A control plane brings it all together acting as a central point for PETs to enforce policy, whether it’s security, compliance or governance. A universal control plane is a single place where you can capture automation.
This whole architectural pattern of using an API control plane is validated and proven by the largest IT firms in the world, the hyperscale cloud providers themselves. Using a control plane is literally right out of their playbook; they build and operate these massive platforms, and that’s now ready to come back into the enterprise.
Building on Kubernetes’ Superpower
The true power of control planes is well understood by the founders of Kubernetes.
At the Crossplane Community Day in December 2020, the community brought together Kubernetes creators Joe Beda, Brian Grant and Brendan Burns in a panel moderated by Kelsey Hightower to discuss the power of control planes. Collectively, the panelists agreed on Kubernetes’ extensibility and saw a future where it was possible to separate the control panel from the Kubernetes project – without all the container management stuff – to enable a generic control plane.

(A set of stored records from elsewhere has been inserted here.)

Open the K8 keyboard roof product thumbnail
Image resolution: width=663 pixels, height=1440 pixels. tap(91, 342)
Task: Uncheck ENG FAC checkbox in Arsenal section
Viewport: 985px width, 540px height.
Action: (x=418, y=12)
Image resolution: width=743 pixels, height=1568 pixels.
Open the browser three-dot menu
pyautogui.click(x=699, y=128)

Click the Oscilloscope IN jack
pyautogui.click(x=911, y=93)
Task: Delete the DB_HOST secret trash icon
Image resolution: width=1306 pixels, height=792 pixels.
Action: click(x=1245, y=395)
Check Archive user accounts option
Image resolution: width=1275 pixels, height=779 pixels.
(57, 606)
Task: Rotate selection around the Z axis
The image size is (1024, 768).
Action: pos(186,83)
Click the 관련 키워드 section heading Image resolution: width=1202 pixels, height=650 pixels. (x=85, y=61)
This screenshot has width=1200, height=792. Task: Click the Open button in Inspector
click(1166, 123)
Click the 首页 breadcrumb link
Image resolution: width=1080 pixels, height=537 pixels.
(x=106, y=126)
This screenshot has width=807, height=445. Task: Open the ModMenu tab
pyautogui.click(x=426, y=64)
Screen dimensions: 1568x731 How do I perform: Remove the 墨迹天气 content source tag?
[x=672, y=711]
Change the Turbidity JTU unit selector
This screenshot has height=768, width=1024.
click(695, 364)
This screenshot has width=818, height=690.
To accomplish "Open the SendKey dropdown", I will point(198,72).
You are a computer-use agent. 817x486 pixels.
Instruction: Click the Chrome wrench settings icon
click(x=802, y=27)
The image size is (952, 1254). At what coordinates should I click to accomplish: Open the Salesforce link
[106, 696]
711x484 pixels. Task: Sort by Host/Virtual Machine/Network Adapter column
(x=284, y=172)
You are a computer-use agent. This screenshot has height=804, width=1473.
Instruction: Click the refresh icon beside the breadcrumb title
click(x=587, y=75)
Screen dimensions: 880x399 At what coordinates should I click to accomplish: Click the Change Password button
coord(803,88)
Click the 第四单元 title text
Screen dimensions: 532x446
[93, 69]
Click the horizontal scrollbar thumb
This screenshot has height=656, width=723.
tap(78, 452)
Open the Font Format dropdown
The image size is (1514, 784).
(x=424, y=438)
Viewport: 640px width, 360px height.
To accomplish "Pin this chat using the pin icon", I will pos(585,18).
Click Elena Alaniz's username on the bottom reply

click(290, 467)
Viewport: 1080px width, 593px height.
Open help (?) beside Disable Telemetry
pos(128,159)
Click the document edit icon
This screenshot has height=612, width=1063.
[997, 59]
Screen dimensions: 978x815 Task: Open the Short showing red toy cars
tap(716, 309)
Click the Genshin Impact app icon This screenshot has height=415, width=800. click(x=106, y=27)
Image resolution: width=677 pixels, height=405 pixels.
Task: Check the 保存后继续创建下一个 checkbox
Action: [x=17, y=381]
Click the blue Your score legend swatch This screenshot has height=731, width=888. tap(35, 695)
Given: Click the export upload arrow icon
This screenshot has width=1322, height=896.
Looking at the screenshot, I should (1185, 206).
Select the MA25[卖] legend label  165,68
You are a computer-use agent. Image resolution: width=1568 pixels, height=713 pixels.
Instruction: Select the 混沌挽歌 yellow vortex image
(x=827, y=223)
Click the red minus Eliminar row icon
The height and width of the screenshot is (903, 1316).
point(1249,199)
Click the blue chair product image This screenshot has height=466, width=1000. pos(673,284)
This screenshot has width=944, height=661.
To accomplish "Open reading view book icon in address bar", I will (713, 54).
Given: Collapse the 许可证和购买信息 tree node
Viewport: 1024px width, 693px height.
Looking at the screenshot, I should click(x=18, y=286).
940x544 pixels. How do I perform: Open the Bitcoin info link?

The universal control plane is the promise of Crossplane, which is building itself on the shoulders of giants, with the strong foundation that the Kubernetes control plane provides. Kubernetes’ superpower is not the fact that it connects containers – the true magic is the control plane, an idea echoed by the founders of the Kubernetes project.
The future of cloud-native isn’t about containers, it’s about extending the Kubernetes control plane in an open source and composable way to enable a universal control plane. And we believe Crossplane is the project where this vision will unfold.